The stated KDF value (determined after firing in a tunnel furnace at 1550 ^° C.) shows that the valuable properties of the simultaneous _{sintering material are not impaired by the slight additions of B 2} O ₃ or boric acid and sintered magnesite powder. The purpose of adding sintered magnesite powder is to ensure that the stones have a sufficient KDF in the condition in which they are delivered.

Example 2

It was made from about 45% Turkish chrome ore and 55% (based on freedom from ignition loss) magnesite burned simultaneous sinter used. The set used for stone production had the following composition :

67% simultaneous sintering, 0.3 to 3 mm 28% simultaneous sintering, below 0.12 mm 5% sintered magnesite, below 0.12 mm 0.5% boric acid (corresponding to 0.28% B ₂ O ₃ ) 1.5% dried sulphite waste liquor 21 kieserite solution (29 ° Be) per 100 kg mixture

The sintered magnesite used had the composition given in Example 1. The analysis of the stones obtained was as follows:
SiO ₂ 3.3%

Fe ₂ O ₃ 8.7%

Al ₂ O ₃ 7.4%

Cr ₂ O ₃ 20.3%

CaO 0.8%

MgO 57.2%

B ₂ O ₃ 0.28%

Loss on ignition 2.2%

The technical values of these stones were as follows:

KDF 723 kg / cm ²

ZZF (800 ⁰ C) 185 kg / cm ²

ZZF (1000 ⁰ C) 390 kg / cm ²

KDF (after fire at 1550 ° C) ... 640 kg / cm ²

DFB (t _B ) above 1700 ° C

Example 3

A simultaneous sinter obtained from Filipino chrome ore (about 30% Cr ₂ O ₃ ) and about 70% flotation magnesite was used.
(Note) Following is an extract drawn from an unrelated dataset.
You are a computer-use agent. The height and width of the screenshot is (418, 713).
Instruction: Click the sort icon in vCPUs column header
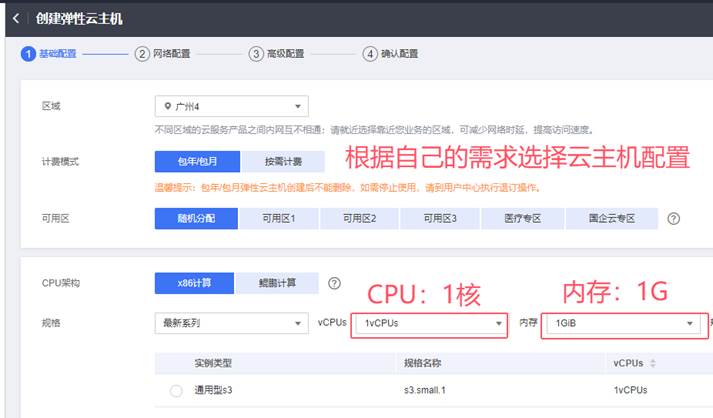pyautogui.click(x=652, y=364)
The mixture used for the construction of the stone set was composed like the mixture according to Example 2. The stones obtained had the following analysis:

SiO ₂ 3.28%

Fe ₂ O ₃ 8.71%

Al ₂ O ₃ 12.66%

Cr ₂ O ₃ 15.62%

CaO 1.21%

B ₂ O ₃ 0.28%

MgO 56.74%

Loss on ignition 1.5%

The technical values of these stones were as follows:

KDF 672 kg / cm ²

ZZF (800 ° C) 445 kg / cm ²

ZZF (1000 ° C) 560 kg / cm ²

KDF (after firing at 155o C ⁰⁾ .... 795 kg / cm ² DFB (t _B) 1700 ° C

Claims (6)

Patent claims: 1. Process for the production of unfired, refractory bricks from magnesite chromium and chromium magnesite using a sintered material that is formed by mixing chromium ore with magnesite, optionally sintered magnesia, or other natural or synthetic magnesium compounds that produce MgO during firing, deforming these mixtures, in particular into briquettes or . Stones, and firing of these briquettes at a temperature of at least 1750 ⁰ C without melting, characterized in that the sintered material in granular form with 0.05 to 0.7%, preferably 0.3 to 0.5%, a Boron compound, calculated as B ₂ O ₃ , is mixed and pressed into stones with the addition of binders. 2. The method according to claim 1, characterized in that the sintered material in the form of Coarse grains with a grain size of 0.3 to 3 mm and fine grains with a grain size of less than 0.12 mm is used. 3. The method according to claim 1 or 2, characterized in that the binder 2 to 8%, preferably 4 to 5%, sintered magnesia of less than 0.12 mm. 4. The method according to any one of claims 1 to 3, characterized in that the to be pressed Set of sintered magnesia in amounts up to 35%, including those present as binders Magnesia, with the proportion present in addition to the sintered magnesia acting as a binding agent of sintered magnesia, however, must have a grain size of 0.12 mm and above. 5. The method according to any one of claims 1 to 4, characterized in that the stones have a lime-silica ratio of less than 0.6, preferably less than 0.35. 6. The method according to any one of claims 1 to 5, characterized in that the stones in the Silica content of at most 5.5%, preferably at most 3.5%, and the content of lime is limited to a maximum of 3%, preferably a maximum of 1.5%.